--- Dataset records ---
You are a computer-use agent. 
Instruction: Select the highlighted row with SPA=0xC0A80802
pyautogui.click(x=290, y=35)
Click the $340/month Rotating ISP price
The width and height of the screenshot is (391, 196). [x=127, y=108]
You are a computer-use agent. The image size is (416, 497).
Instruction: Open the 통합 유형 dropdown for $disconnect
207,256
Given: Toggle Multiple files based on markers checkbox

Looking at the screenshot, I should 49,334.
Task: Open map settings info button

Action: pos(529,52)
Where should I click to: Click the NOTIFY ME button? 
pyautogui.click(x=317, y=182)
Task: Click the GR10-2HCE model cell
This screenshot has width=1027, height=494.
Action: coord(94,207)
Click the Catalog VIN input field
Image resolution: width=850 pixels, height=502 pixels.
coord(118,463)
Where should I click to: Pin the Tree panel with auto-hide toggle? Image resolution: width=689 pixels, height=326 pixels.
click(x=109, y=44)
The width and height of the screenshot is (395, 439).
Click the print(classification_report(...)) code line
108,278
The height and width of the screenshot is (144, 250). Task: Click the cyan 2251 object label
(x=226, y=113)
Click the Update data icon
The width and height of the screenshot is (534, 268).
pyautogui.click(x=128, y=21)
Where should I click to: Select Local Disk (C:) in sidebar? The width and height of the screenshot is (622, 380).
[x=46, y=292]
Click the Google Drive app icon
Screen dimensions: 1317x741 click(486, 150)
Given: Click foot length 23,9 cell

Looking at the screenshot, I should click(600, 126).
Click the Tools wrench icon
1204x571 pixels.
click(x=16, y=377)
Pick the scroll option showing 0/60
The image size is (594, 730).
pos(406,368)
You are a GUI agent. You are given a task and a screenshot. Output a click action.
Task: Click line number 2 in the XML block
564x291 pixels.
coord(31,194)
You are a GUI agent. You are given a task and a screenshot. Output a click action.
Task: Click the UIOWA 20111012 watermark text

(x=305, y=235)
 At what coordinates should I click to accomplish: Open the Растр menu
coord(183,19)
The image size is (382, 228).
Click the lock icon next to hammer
---
• _Task prompt_
Write out again every line from the one containing "At what coordinates" through the end of the entries, requests included, and shift each coordinate in the answers by -119.

• _Answer to the task_
 At what coordinates should I click to accomplish: Open the Растр menu
coord(64,-100)
The image size is (382, 228).
Click the lock icon next to hammer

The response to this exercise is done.